The sides of the battle were the Continental (or American) and French sides on the one hand, and the British Army on the other. General George Washington commanded the American-French side while General Lord Charles Cornwallis led the British army. George Washington’s army numbered 17,000 while the British only had 9,000. Although Cornwallis expects 5,000 to arrive from New York, the timing of the battle does not allow this to happen. produce. Just as the Americans were supported by the French of Rochambeau, Britain had called in German soldiers hired from Hesse-Kassel and Ansbach to facilitate Cornwallis’ objectives.

3. Description

General George Washington used secrecy as a primary tactic. He wanted everyone (including other Americans) to believe that he would send his army to New York. There was an early battle called the Battle of Chesapeake in which the British Army was defeated by the French. While the British were being misled, Washington reached Yorktown. Washington had siege tools, artillery, shock troops and French infantry at its disposal. The strategy was for the men to surround Yorktown via Williamsburg. On September 29, 1781, shots were fired from both the British and American sides, causing some casualties and prompting both sides to work on improving their defenses. This is because the British fired aimlessly while the French placed their artillery in the most optimal way, and the British therefore lost any advantage they might have had. Washington’s men were the first to fire on October 9, 1781, when the final attack began. Seeing that he was losing, Cornwallis attempted to escape to New York with his army 7 days later. When no hope of doing so was possible, they surrendered instead a day later.

2. Result

The Continental-French Combined Army won because of the greater number of troops they had in addition to the secrecy of the tactics employed by General Washington. In terms of casualties, the French lost 60 men and 194 were wounded, the Americans lost 28 with 107 wounded, and the British and their contracted Germans had 156 of their own killed, 326 wounded and 70 missing. Cornwallis surrendered with 7,087 other of his subordinate men.

1. Importance

This battle was important because it effectively ended the American Revolutionary War and paved the way for the achievement of independence, although a few small skirmishes took place here and there for some time between a number of pro-royal and pro-continental groups for over a year in a war that lasted 8 bloody years in all.
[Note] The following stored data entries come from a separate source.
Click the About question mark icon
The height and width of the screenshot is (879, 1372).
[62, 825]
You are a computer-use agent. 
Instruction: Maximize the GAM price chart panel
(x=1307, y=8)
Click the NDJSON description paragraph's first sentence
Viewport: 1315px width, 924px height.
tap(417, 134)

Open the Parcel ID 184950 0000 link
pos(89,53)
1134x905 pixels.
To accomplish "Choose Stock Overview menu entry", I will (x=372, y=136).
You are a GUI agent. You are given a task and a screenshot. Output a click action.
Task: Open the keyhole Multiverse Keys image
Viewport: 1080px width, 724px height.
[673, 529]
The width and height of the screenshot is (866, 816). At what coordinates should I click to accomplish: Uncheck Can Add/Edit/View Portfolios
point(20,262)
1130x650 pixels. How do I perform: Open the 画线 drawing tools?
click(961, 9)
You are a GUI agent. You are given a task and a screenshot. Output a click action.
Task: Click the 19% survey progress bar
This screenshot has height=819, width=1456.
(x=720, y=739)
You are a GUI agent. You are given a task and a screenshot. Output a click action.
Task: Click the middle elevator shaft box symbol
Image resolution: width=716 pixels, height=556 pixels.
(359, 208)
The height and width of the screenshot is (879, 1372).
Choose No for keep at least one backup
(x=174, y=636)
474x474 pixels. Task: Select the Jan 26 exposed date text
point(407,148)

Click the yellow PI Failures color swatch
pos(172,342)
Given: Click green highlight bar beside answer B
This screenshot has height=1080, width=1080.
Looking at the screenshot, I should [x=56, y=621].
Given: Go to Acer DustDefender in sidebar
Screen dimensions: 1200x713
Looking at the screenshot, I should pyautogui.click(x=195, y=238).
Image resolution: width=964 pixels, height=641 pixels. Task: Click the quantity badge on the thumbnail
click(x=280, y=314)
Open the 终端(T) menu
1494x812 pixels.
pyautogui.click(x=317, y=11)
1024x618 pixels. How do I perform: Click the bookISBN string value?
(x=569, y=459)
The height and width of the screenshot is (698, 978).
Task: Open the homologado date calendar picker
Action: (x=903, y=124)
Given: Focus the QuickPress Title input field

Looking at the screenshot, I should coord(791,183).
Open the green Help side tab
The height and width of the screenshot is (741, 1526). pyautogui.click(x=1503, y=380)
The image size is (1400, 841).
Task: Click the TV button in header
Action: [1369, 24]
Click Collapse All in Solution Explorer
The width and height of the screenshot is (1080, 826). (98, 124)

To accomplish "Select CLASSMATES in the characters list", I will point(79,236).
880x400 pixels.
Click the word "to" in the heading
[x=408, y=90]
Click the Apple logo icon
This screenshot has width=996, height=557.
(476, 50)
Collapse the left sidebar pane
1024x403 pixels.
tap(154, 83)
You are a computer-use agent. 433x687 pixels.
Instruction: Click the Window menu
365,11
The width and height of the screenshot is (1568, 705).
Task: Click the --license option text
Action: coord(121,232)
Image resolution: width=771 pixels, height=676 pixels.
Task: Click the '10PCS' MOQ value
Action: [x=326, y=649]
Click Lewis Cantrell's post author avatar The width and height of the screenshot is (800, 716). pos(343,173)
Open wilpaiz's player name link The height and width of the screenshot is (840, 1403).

The war officially ended with the signing of the Treaty of Paris almost 2 years later, on September 3, 1783, with the recognition of American independence from Great Britain. Although both armies had smaller units that would continue to fight for another two years, both sides already knew in advance of the impending global victory of the United States. The British Parliament would have no control over the Thirteen Colonies, and shortly thereafter America would establish itself as an independent nation with a National Constitution to be drafted and approved by its constituent colonies, which would become the “United States”. United “. Experts agree that without an American victory at the Battle of Yorktown, the war would have been prolonged for a long time and the British might have been able to win the war and reclaim America. The battle site is maintained as part of the Colonial National Historic Park by the National Park Service. The area is still militarily important to this day, neighboring a number of US military arsenals and training facilities, as well as defense manufacturers.